I think there is. One feeling I’ve long gotten from work like Cage’s or Mac Low’s is peace. But not just any kind of peace — not, for instance, a warm and fuzzy peace, full of love, hope, and goodwill. It’s more profound than that; the peace that comes from lack of need or striving. I loved the Mac Low piece “7.1.11.1.11.9.3!11.6.7!4.,a biblical poem” reproduced in a box with the obituary (but unfortunately not included on the Times‘s website):
In /____/ /____/ wherein the /____/ /____/
made
/____/ /____/ eat lest they /____/ and taken /____/ /____/ the
eight
/____/ twenty /____/ /____/ shall waters the ark /____/ /____/ /____/
These words are meant to be spoken aloud. “/____/” indicates a rhythmic silence. “When read aloud by multiple performers, each going at a different pace,” says the obituary (by Margalit Fox), “the poem evokes the wash of murmuring of Orthodox Jews at prayer.”
Metal, of course — and especially the punk-influenced power-metal kind, which Dimebag Darrell’s post-glam bands embodied — is just the opposite.
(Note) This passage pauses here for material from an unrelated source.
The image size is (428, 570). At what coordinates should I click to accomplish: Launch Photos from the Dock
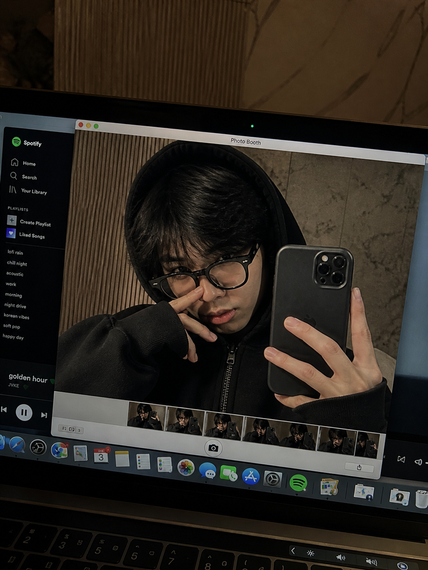coord(186,467)
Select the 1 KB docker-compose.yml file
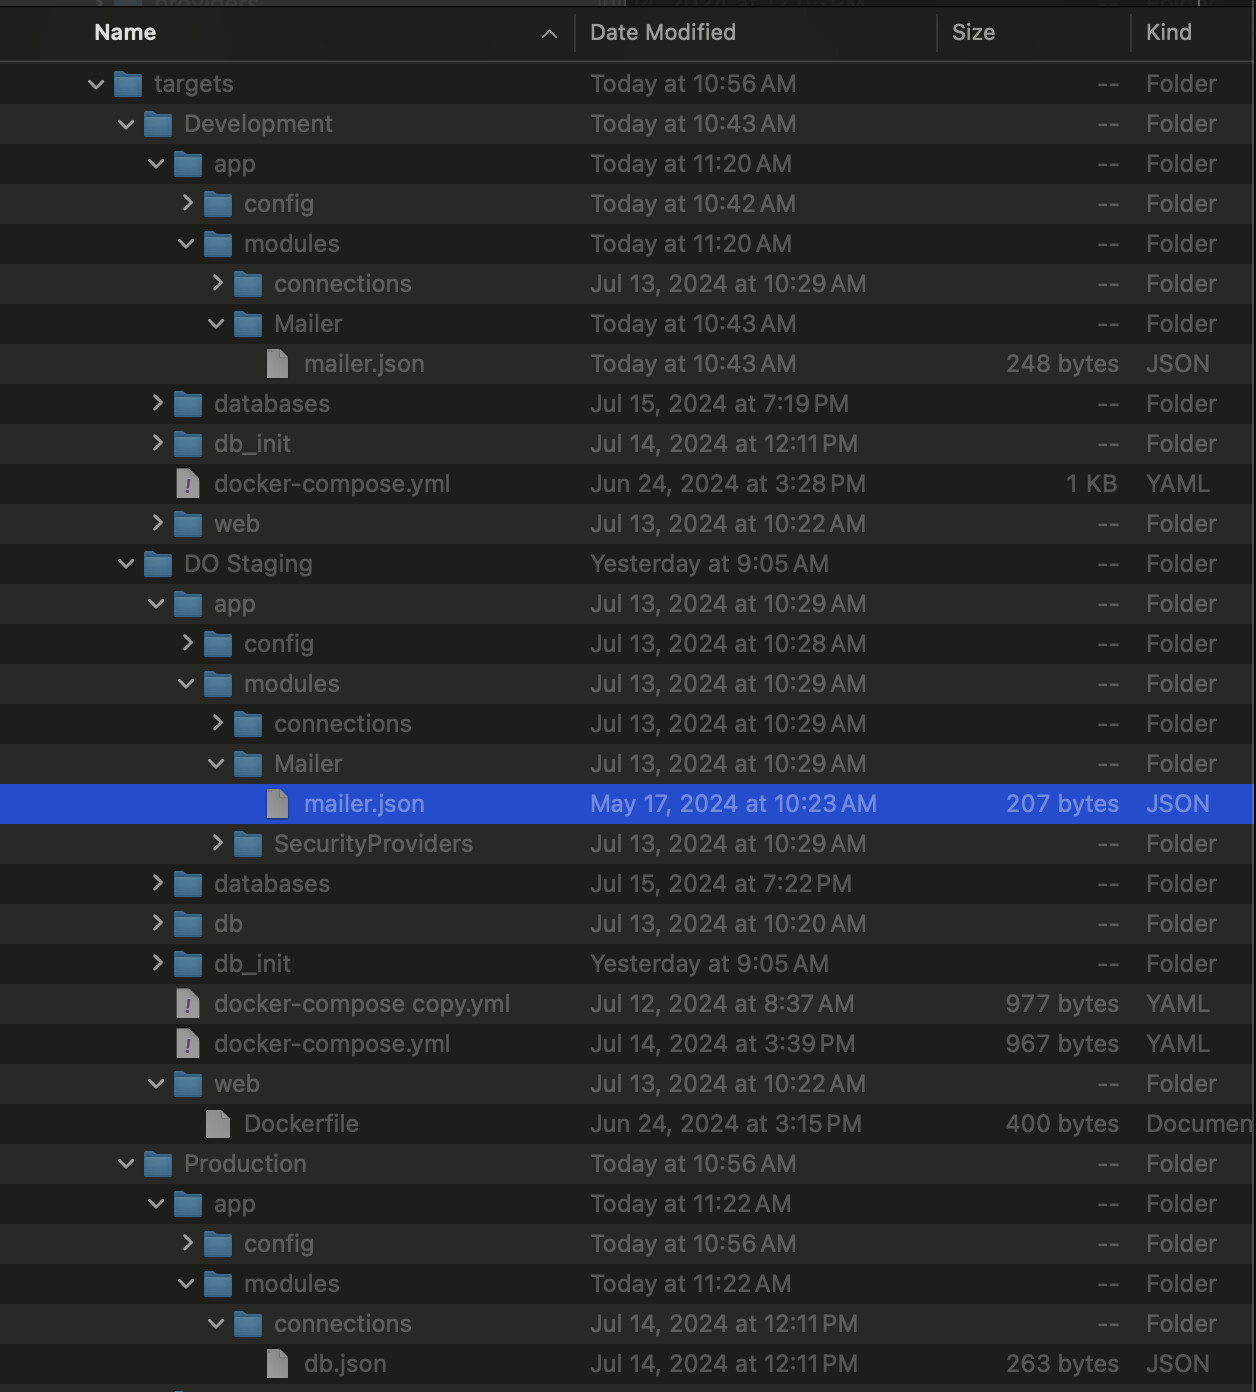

It’s full of need and striving, laced with noise and rage. But this is also where I find a kind of common ground. Neither style is mainstream. Both, in fact, oppose the mainstream, metal noisily, Mac Low’s more quietly. Metal rages angrily at normal life; the relationship of Mac Low’s kind of art to normal life is less direct. And yet it’s strong. A Cliff Notes history of art after World War II would say — a cliché, by now, but still true — that in the shadow of the atom bomb (and the holocaust as well), meaning in normal life was hard to find. Hence rebellion, and also modernist art, which didn’t look for normal meaning.
Lewis Thomas, the biologist and essayist — in his thoughtful and really rather anguished essay “Late Night Thoughts on Listening to Mahler’s Ninth Symphony” — wondered what would happen if younger people created music that carried the rage they ought to feel because they lived in the shadow of nuclear destruction. He wrote this, I think, around 1980. (I lost my copy in a fire, and can’t look up the date. The essay collection the piece is in came out in 1983.) When I first read this, I was surprised and more than a little angry. Didn’t Thomas know, I groused, that what he wondered about had already come true? What was punk? What was metal? To me this seemed like yet another case of high-culture types not having any clue what’s going on in pop music, even when it speaks directly to their concerns.
But let that be. I’m older now, and more relaxed. If we collate Thomas with the standard view of modernism living in the shadow of the bomb, we’ve drawn a line from modernist art (Mac Low and Cage exemplified one strand of modernism) to raging power metal, with both, arguably, growing from not too different soil. Never mind that Cage hated rock; I’m not saying these things are identical, but just that they can be connected.
So I can draw related sustenance from each — support for rage from metal, a way to go beyond rage from artists like Jackson Mac Low. Within me are these two reactions to the horrors of the world we live in; both are valid; both are truthful; and each finds support in a different kind of art.